Examining Huawei’s Benchmark Optimizations in the Ascend P7
While benchmark optimization has been a hot topic, recently it has faded into the background as the industry adjusted. Previously, we saw changes such as an automatic 10% GPU overclock that was almost never achieved in normal applications, and behavior that would automatically plug in all cores and set the CPU frequency to maximum. Now, most OEMs have either stopped this behavior. Even if an OEM hasn't stopped such behavior, there are options that make it possible to use the altered CPU/GPU governor in all applications.
Unfortunately, I have to talk about a case where this isn't true. While I've been working on reviewing the Ascend P7 and have found a lot to like, I am sure that the Ascend P7 alters CPU governor behavior in certain benchmarks. For those that are unfamiliar with the Huawei Ascend P7, it's considered to be Huawei's flagship smartphone. As Huawei's flagship, it's equipped with a Kirin 910T SoC, which has four Cortex A9r4 CPUs running at a maximum of 1.8 GHz, and two gigabytes of RAM. As a flagship smartphone, it also has a five inch display with a 1080p resolution.
To test for differences in governor behavior, we'll start by looking at how the P7 normally behaves when faced with a benchmark workload. I haven't seen any differences in GPU behavior as the governor seems to stay clocked at an appropriate level regardless of the benchmark. At any rate, the behavior is noticeably quite reluctant when it comes to reaching 1.8 GHz. For the most part this only happens in short periods, and there is a great deal of variation in clock speeds, with an average of about 1.3 GHz throughout the test.
Here, we can see a significant difference in the CPU frequency curve. There's far more time spent at 1.8 GHz, and the frequency profile is incredibly tight outside of the beginning and end. The average frequency is around 1.7 GHz, which is significantly higher than what we see in the renamed version of the benchmark.
While this graph is somewhat boring, it's important as it shows that only three cores are plugged for the full duration of the test. Any noticeable deviation from this pattern would definitely be concerning.
When running the same workload on the Play Store version of GFXBench, we see that four cores are plugged for almost the entirety of the test. While I'm not surprised to see this kind of behavior when combined with altered frequency scaling, it's a bit disappointing. Strangely, this policy doesn't seem to be universal either as I haven't seen evidence of altered behavior in Huawei's Snapdragon devices.
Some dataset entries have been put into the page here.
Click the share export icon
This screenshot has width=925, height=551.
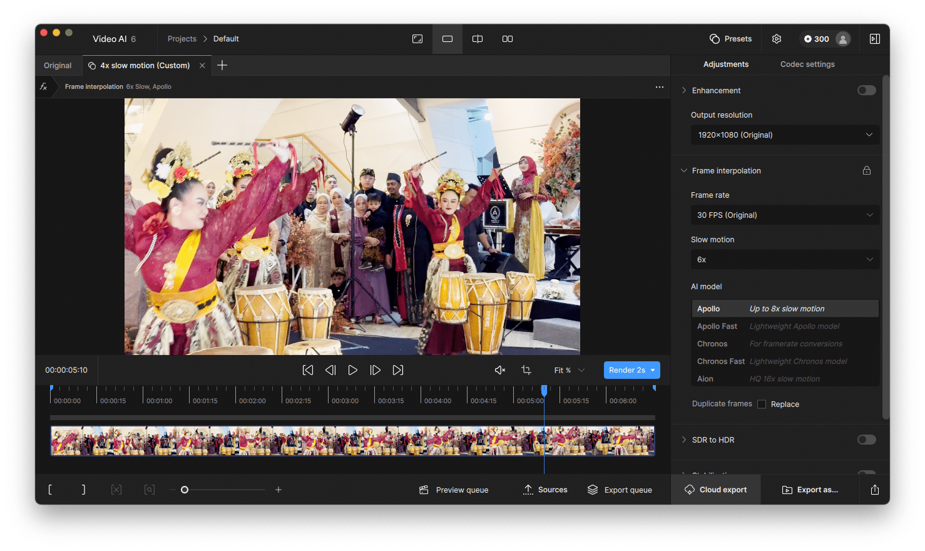point(875,490)
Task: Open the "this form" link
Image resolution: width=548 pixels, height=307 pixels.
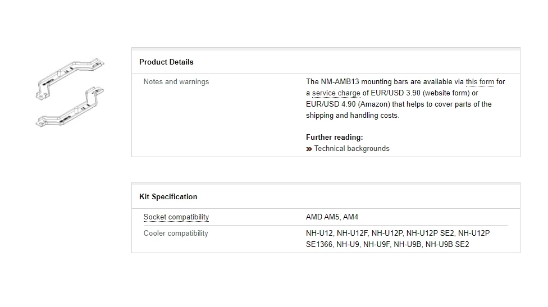Action: (480, 82)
This sort of optimization seems to be exclusive to the HiSilicon devices. Such behavior is visible in 3DMark as well, although it doesn't seem to happen in Basemark OS II or Basemark X 1.1.
|Huawei Ascend P7 Performance
|3DMark Ice Storm U/L
While normally such optimizations have a small effect, in the case of the affected benchmarks the difference is noticeable and quite significant. Needless to say, it's not really acceptable that Huawei is doing this, and I'm disappointed that they have chosen this path.
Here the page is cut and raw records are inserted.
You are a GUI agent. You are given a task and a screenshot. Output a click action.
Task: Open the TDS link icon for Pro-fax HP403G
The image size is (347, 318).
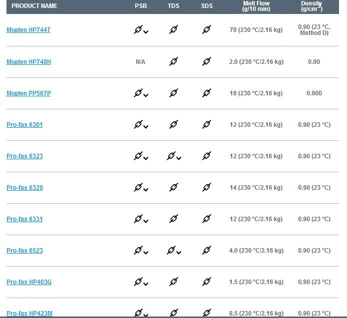[174, 282]
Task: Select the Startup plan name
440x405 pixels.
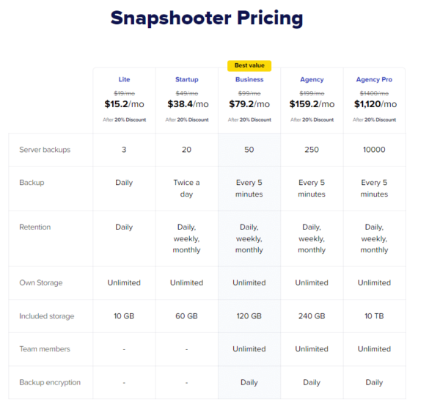Action: tap(187, 79)
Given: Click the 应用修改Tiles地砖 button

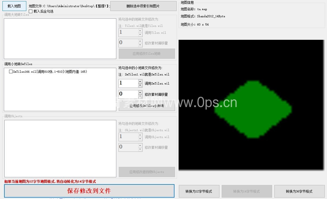Looking at the screenshot, I should pyautogui.click(x=147, y=54).
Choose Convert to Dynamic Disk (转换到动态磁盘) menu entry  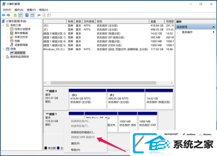pyautogui.click(x=83, y=132)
In response to this issue, Huawei stated the following:
"CPU configuration is adjusted dynamically according to the workload in different scenarios. Benchmark running is a typical scenario which requires heavy workload, therefore main frequency of CPU will rise to its highest level and will remain so for a while. For P7, the highest frequency is 1.8GHz. It seldom requires CPU to work at the highest frequency for long in others scenarios. Even if the highest level appears, it will only last for a very short time (for example 400 ms). Situation is the same for most devices in the market."
Unfortunately, I'm not sure how this statement explains the situation, as two identical workloads performed differently. While I was hoping to see an end to rather silly games like this, it seems that this path before OEMs stop this kind of behavior will continue on for longer than I first expected. Ultimately, such games don't affect anyone that actually knows how to benchmark SoCs and evaluate performance, and one only needs to look to the PC industry to see that such efforts will ultimately be discovered and defeated.